Dans la rue et sur les réseaux, le «oui» s’affiche

10 janvier 2020

Bénévoles en campagne à Vevey, Sierre et Fribourg. Photos: FB/Contre les discriminations OUI

Plus qu’un mois avant les votations capitales sur l’extension de la norme pénale antiraciste à l’homophobie. Kiss-in, tracts et vidéo-choc: les comités et leurs bénévoles ne relâchent pas la pression.

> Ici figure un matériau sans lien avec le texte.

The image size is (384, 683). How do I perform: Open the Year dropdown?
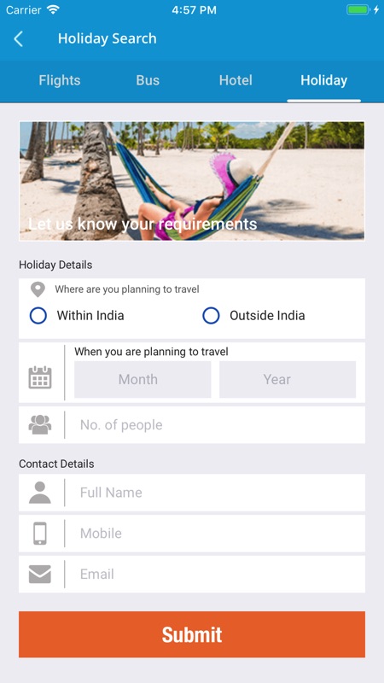[288, 379]
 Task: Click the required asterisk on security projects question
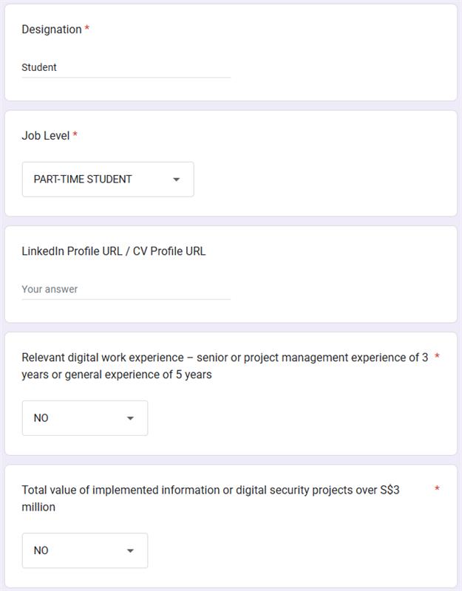coord(437,489)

Portés par des sondages encourageants et un très large consensus politique, les partisans du «oui» à la norme pénale anti-homophobie s’engouffrent dans la dernière ligne droite avant les votations du 9 février. La campagne va bon train, et voit fleurir les drapeaux arc-en-ciel, distribués gratuitement, aux fenêtres et aux balcons. Les stands d’information et distribution de tracts seront encore nombreux ce week-end, qui sera également marqué par un kiss-in romand prévu demain samedi dès 15h à la place de la Riponne à Lausanne. Un autre aura lieu à Zurich simultanément.

En Suisse alémanique, le comité pour le «oui» a choisi de capitaliser sur l’émotion suscitée par le tabassage d’un couple gay, en pleine nuit de la Saint-Sylvestre. Il a reposté une vidéo de «20 Minuten» recueillant les propos d’un jeune homophobe au visage caché. L’individu rejette la faute des tabassages sur les victimes, selon lui «coupables» de s’embrasser ou de se tenir la main en public. «C’est contre nature. Quelque chose dans leur tête ne va pas», déclare-t-il. Est-ce que l’on peut guérir ça, demande l’intervieweur? «Ouais, avec quelques coups», répond le type. En conclusion, le montage dénonce le «climat de haine» qui règne en Suisse, et qui «mène à des agressions réelles». La séquence a accumulé 245’000 vues et a été partagée plus de 1300 fois sur Facebook.

Frein à la haine
En Suisse italienne, où le vote pourrait être plus serré, la campagne n’a démarré qu’hier, avec une conférence de presse du comité pour le «oui» réunissant représentants d’associations, d’Amnesty International et de divers partis. «Il y a une haine généralisée à laquelle il faut mettre un frein, a souligné Joana Bienert, du groupe LGBTQ+ Imbarco Immediato, en particulier sur les réseaux sociaux, où l’on constate «l’impunité des insultes gratuites».